Ho tradotto questa poesia di Janet Frame, che è stata pubblicata nella rivista FILART (www.arteterapiafilosofica.com). Si intitola “l’albero”. La poesia può essere una strategia di cura di sé estremamente efficace: nel metodo Cre(t)a la produzione delle parole, delle metafore, delle analogie, trova un posto di rilievo. Come afferma Heidegger, “Il linguaggio è la casa dell’essere”: nella sonorità di ogni produzione vocale (la lallazione, ad esempio) risiede l’intenzionalità comunicativa.

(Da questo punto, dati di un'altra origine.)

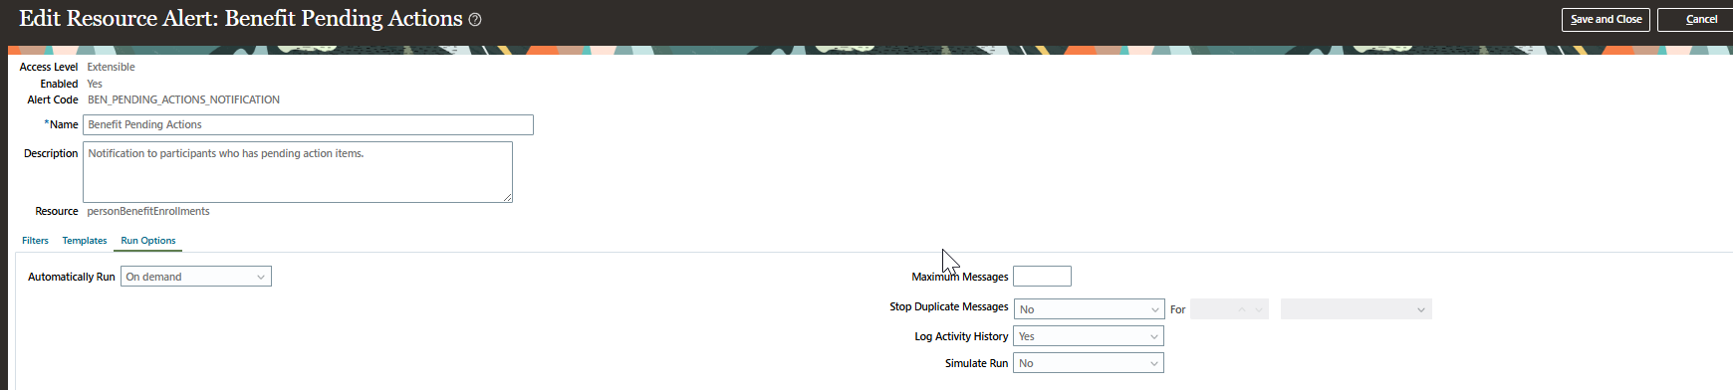The width and height of the screenshot is (1733, 390).
Task: Click Save and Close button
Action: 1606,19
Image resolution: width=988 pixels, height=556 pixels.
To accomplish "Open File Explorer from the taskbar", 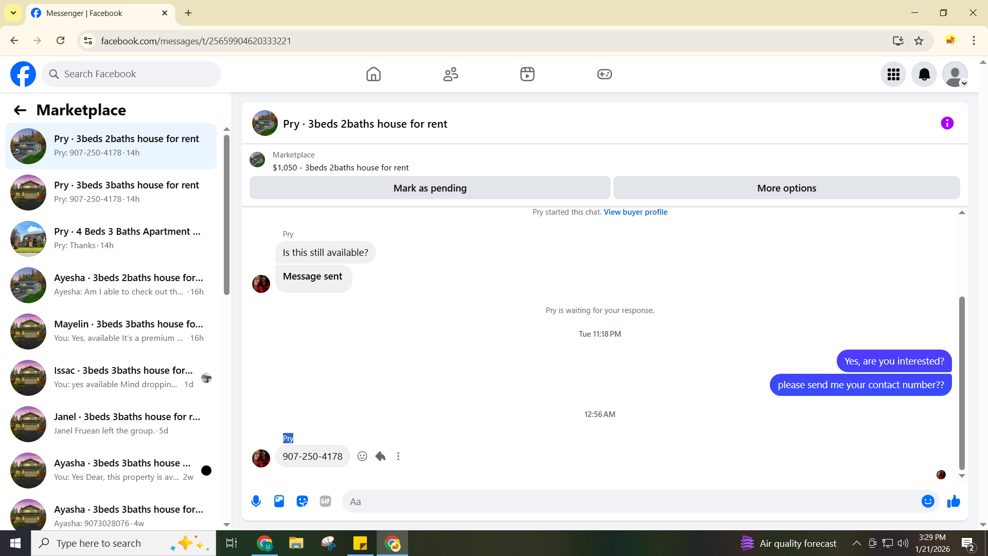I will click(x=296, y=543).
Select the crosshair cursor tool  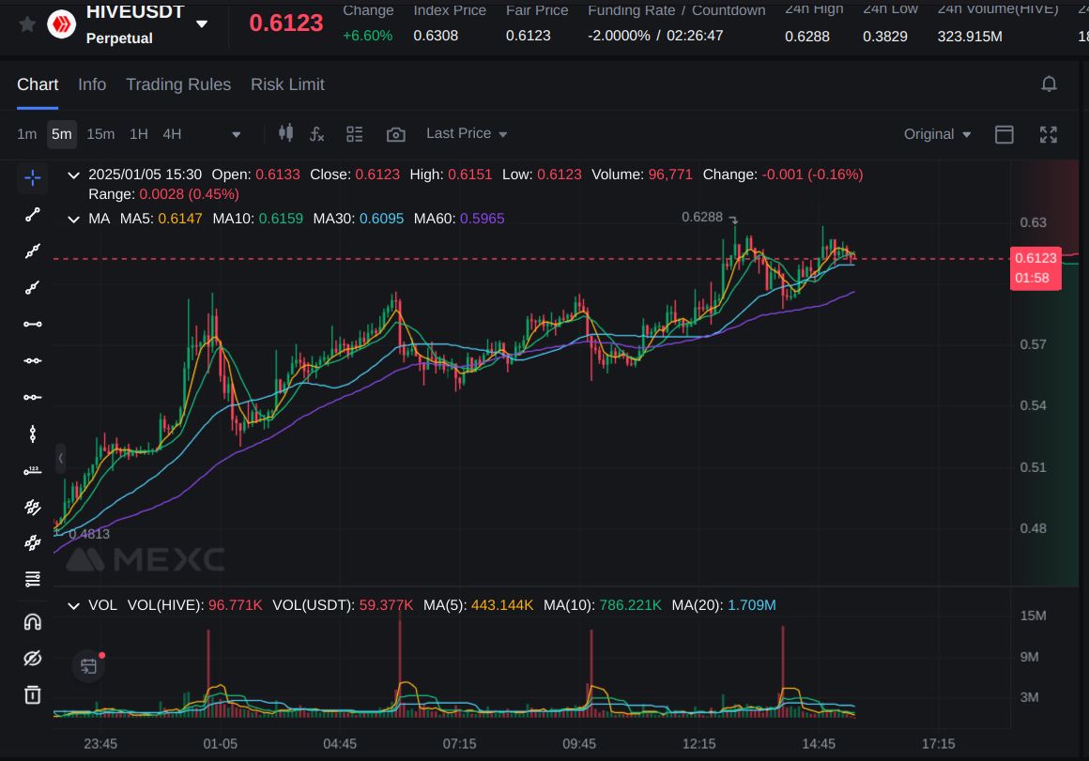tap(33, 178)
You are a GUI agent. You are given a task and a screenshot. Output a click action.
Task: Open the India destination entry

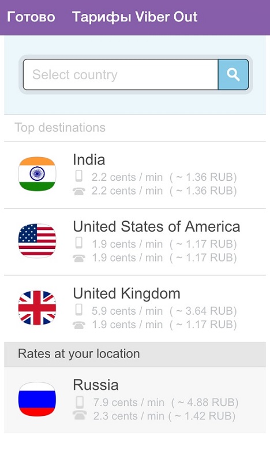135,175
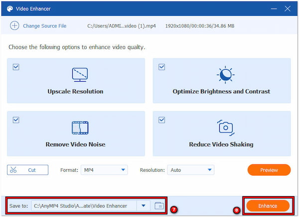The width and height of the screenshot is (299, 217).
Task: Disable the Optimize Brightness and Contrast checkbox
Action: (161, 67)
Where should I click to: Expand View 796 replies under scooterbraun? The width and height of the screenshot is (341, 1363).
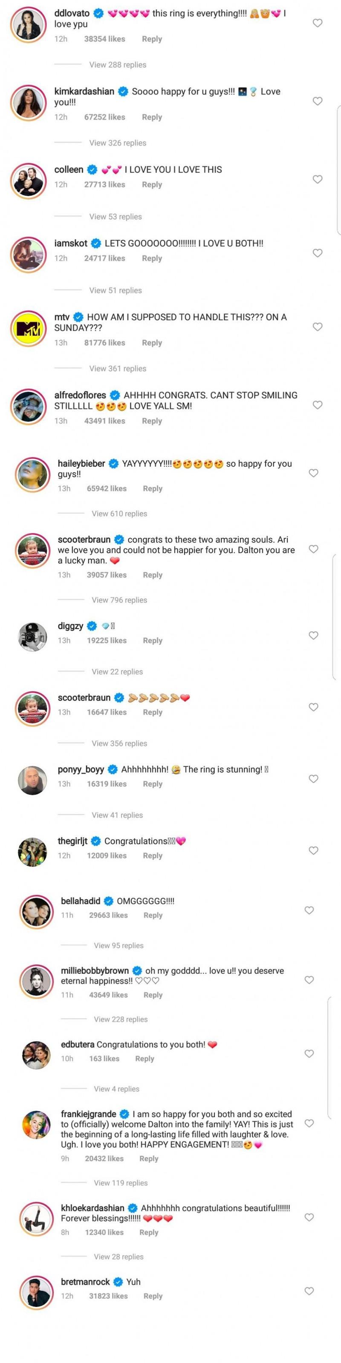[x=119, y=600]
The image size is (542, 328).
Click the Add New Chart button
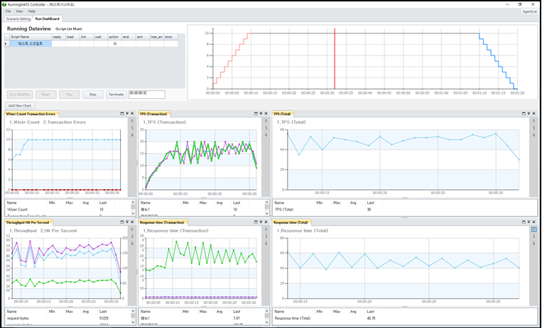pos(20,105)
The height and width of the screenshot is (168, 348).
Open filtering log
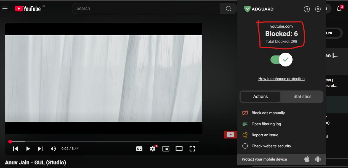point(266,124)
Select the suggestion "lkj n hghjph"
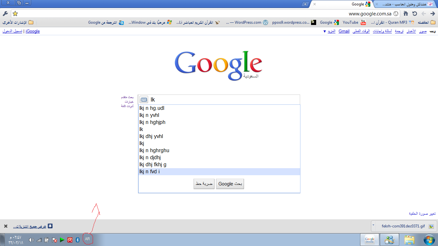 click(x=152, y=122)
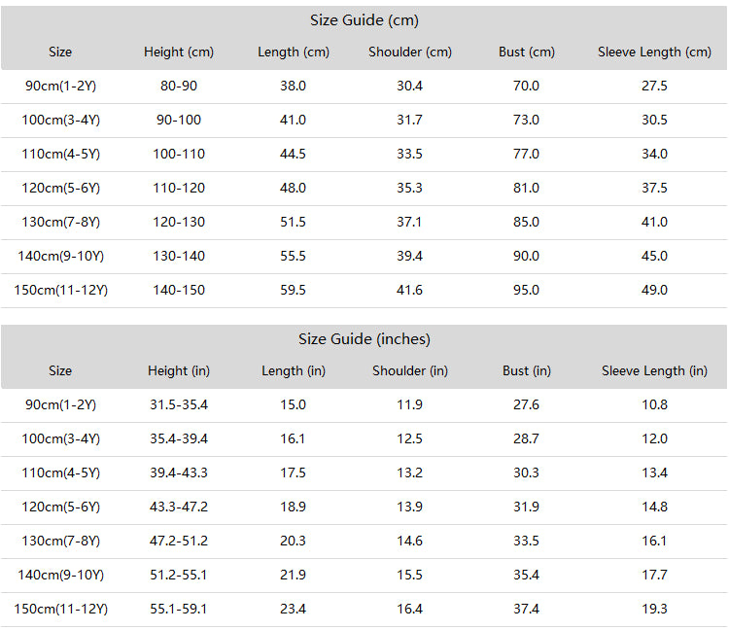Click the 13.4 sleeve length cell

pyautogui.click(x=654, y=473)
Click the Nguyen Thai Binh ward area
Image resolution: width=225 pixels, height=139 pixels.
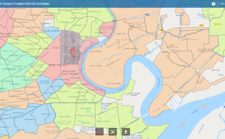68,72
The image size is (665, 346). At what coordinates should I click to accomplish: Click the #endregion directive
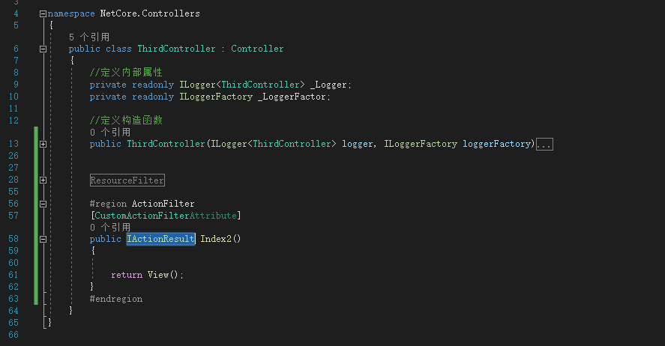click(115, 299)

C’è un albero che sta per essere tagliato
e non lo sa, perché gli alberi non conoscono mai
il tempo in cui la scure taglierà le loro radici
e dal freddo terreno, arriverà la supplica della terra, del sole, della pioggia.
C’è un albero dalla mia finestra,
i rami
onde e dita
creature marine che esplorano, cercano nel blu prigione e tormento
incontri di piacere e di pericolo.
“Vecchio brutto albero”, udii dire a qualcuno. “Nessuno vive nella casa, adesso”.
E presto, lo so, il vicino inizierà a piangere. “L’albero è troppo vecchio, troppo alto
e chi viveva nella casa è morto o è andato lontano”.
Non posso continuare. Di ora in ora
ho guardato persino quando non soffiava il vento l’albero era lì
i rami si incontravano, le foglie si sfioravano
sfuggendosi una con l’altra, disperatamente tremavano avanti e indietro nell’opprimente interezza
di ogni attimo di un albero:
ma è solo chi guarda e cresce stanca.
Motel attendono la nascita: una nuova progenie, delicatamente murata con glicini e clematis;
una rosa sanguinea
spumeggia come un raro segno di vita nel vecchio giardino. Avrei voluto afferrarla ma poi ho deciso di no.
Macchierà la grandiosa ascia quando verrà portata da un cavaliere-errante per salvare il quartiere di periferia dai pericoli dell’albero che invade il panorama altrui
e si culla fino all’altissimo e selvaggio, insensatamente vivo
in un mondo dove è molto più di buon gusto fingersi morti molti anni prima di morire.